Constitutional Council to Hear Voter Registration Complaints

The Constitutional Council of Cambodia will today start hearing claims from the opposition CNRP that more than 2,400 non-citizens were recently added to the country’s voter rolls, days after the government’s National Election Committee threw out the same complaints.

The opposition claims that 2,441 people were added to the rolls during the government’s latest registration drive, which ended in November, despite lacking proper citizenship papers. The CNRP admits that it has not investigated their citizenship records, basing its claims largely on the individuals’ alleged lack of Khmer language fluency.

National Election Committee member Em Sophat, center, speaks at a press conference in Phnom Penh on the last day of voter registrations. Election officials said that 81 percent of eligible voters had enrolled for next year’s commune elections, and that 97 formal complaints had been lodged with the body during the three-month registration period last year. (Siv Channa/The Cambodia Daily)

A statement on the Constitutional Council’s website says it will hear the complaints from today through Wednesday.

On Friday, the spokesman for the election committee, Hang Puthea, said his body had already rejected all of the CNRP’s complaints, seen by some as the latest example of the populist anti-Vietnamese tactics often employed by the opposition.

“We’ve decided to keep those names on the lists,” Mr. Puthea said. “There is no legitimate evidence at all.”

During the committee’s investigation, the opposition’s lawyers could not provide evidence to back up their claims, resorting only to accusations about the registrants’ alleged Vietnamese heritage, Mr. Puthea said.

“They were just claiming that they were Vietnamese nationals who always go to Vietnam on Vietnamese New Year and just speak the Yuon language at home,” he said, using a sometimes derogatory term for Vietnamese.

“For instance, some speak the Khmer language with an unclear accent; this could not be used for legitimate consideration,” he added.
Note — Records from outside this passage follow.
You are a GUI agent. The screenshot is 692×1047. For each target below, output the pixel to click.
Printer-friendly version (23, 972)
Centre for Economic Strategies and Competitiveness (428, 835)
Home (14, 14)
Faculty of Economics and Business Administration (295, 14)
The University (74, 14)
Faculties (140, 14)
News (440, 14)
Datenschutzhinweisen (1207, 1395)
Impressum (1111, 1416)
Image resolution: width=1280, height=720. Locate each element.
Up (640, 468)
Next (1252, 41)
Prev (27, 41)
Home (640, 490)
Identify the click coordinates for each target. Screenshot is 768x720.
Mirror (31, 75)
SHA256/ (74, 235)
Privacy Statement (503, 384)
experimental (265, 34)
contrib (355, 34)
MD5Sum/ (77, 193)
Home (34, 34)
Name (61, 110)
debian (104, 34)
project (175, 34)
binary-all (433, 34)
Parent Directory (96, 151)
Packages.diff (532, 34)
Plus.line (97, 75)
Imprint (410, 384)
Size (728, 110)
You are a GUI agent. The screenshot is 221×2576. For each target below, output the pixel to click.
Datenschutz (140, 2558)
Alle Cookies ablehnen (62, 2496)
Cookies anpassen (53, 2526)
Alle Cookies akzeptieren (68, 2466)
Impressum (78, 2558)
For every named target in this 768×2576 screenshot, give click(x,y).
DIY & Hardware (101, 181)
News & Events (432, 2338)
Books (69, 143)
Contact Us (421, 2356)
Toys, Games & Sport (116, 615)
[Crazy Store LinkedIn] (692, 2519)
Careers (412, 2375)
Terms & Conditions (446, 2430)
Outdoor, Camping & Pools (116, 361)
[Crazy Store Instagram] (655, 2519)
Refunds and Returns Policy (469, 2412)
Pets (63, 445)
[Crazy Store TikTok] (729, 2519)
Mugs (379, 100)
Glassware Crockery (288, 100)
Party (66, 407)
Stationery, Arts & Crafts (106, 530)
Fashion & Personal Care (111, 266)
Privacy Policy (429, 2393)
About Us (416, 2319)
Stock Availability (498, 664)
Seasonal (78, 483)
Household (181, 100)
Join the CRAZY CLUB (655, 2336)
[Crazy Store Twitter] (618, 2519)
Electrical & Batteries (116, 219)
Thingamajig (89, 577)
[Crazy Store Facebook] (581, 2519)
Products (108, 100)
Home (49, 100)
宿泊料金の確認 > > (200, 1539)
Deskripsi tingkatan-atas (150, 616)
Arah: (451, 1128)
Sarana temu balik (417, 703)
Contacted again on Sunday, Mr. Puthea repeated that the people the opposition had complained about had the necessary government-issued identity cards to register. Whether they had the citizenship documents needed to legally obtain those cards, he added, was beyond the election committee’s purview.

Meng Sopheary, a lawyer and head of election and legislative affairs for the CNRP, has argued that the legitimacy of identity cards must also be probed to ensure clean electoral rolls.